Comment définir le plus efficacement possible des zones marines à protéger en conciliant plusieurs ODD ?
Les récifs coralliens, qui couvrent seulement 0,1 % des océans, constituent l’habitat de plus de 6 000 espèces de poissons marins et regroupent 70 % de la biodiversité marine connue. Ces poissons représentent aussi une source de nourriture et de revenus essentiels pour de nombreuses populations humaines. Comment concilier ces deux objectifs de façon durable ?
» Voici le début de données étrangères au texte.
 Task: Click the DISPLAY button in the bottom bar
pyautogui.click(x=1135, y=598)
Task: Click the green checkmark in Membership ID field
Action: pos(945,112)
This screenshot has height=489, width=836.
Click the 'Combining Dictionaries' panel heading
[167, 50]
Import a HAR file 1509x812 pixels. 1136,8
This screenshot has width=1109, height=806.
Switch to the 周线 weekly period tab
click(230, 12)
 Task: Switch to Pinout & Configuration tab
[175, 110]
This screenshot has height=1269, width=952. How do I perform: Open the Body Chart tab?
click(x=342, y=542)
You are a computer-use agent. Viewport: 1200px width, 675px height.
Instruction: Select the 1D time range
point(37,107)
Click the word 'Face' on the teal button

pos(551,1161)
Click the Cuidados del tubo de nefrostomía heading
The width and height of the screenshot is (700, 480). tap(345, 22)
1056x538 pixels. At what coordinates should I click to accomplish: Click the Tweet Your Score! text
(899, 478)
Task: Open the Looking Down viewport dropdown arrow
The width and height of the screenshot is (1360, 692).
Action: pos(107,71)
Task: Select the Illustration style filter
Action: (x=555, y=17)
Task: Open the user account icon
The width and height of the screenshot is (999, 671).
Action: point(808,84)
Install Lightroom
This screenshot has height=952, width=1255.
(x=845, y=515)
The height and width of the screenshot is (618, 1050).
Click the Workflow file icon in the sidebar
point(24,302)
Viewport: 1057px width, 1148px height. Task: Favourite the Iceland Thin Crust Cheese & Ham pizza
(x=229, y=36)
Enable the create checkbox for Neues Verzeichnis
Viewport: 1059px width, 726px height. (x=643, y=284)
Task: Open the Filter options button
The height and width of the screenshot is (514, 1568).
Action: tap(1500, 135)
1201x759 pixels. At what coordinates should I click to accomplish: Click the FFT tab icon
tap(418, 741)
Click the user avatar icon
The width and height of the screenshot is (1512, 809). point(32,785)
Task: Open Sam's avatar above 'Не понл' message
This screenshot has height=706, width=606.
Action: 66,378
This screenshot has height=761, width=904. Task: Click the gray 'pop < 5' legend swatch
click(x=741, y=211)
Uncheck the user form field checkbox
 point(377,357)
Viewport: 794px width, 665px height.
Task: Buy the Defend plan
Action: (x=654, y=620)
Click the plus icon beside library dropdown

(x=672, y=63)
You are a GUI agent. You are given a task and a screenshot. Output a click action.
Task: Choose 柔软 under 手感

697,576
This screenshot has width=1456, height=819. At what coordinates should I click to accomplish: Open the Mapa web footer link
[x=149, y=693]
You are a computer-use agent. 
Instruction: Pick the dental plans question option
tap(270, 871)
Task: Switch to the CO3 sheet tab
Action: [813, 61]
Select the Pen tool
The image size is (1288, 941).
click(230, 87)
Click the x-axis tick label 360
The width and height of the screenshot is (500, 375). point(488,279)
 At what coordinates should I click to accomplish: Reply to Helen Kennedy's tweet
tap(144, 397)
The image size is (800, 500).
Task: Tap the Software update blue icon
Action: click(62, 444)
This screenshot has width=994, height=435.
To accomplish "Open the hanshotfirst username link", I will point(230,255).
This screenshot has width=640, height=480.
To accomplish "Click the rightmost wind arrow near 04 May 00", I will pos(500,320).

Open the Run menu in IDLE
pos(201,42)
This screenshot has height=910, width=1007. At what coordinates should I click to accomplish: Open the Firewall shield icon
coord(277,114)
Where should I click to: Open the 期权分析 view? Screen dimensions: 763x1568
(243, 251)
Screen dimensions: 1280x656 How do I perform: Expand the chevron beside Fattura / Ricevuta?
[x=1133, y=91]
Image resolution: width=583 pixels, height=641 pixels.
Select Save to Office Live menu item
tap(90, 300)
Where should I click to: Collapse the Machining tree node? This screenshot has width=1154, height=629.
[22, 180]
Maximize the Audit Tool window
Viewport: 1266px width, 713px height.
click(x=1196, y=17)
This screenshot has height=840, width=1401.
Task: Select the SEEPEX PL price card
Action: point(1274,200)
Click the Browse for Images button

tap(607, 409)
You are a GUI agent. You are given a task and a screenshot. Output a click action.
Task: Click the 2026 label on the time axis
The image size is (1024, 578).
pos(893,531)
Pour lutter contre une trop forte pression, plus de 2 000 aires marines protégées (AMP), ne couvrant néanmoins que 6 % des récifs coralliens mondiaux, ont été mises en place depuis les années 1980. Ces aires regroupent plusieurs niveaux de protection : des AMP dites « no-take » ou intégrales (où aucun prélèvement n’est autorisé), jusqu’aux AMP « partielles » (où les activités de pêche sont seulement restreintes).
10 % des zones maritimes à protéger
Selon l’ONU, la surface de ces AMP devrait être quintuplée d’ici 2030 pour atteindre la cible 5 l’objectif de développement durable 14 : 10 % d’habitats marins protégés dans le monde. Pour ce faire, les décideurs s’interrogent pour savoir où placer les nouvelles AMP de façon efficace.
C’est dans ce contexte qu’un consortium international, réunissant entre autres, des organismes français, australien, américain et anglais, a étudié la capacité des récifs coralliens à assurer plusieurs objectifs bénéfiques pour l’homme et pour la nature : maintenir une biomasse importante d’espèces commerciales ; conserver la pression d’herbivorie par les poissons, qui limite la croissance des algues et permet le développement du corail ; garantir la diversité fonctionnelle, assurant la résistance et la résilience du fonctionnement des écosystèmes coralliens.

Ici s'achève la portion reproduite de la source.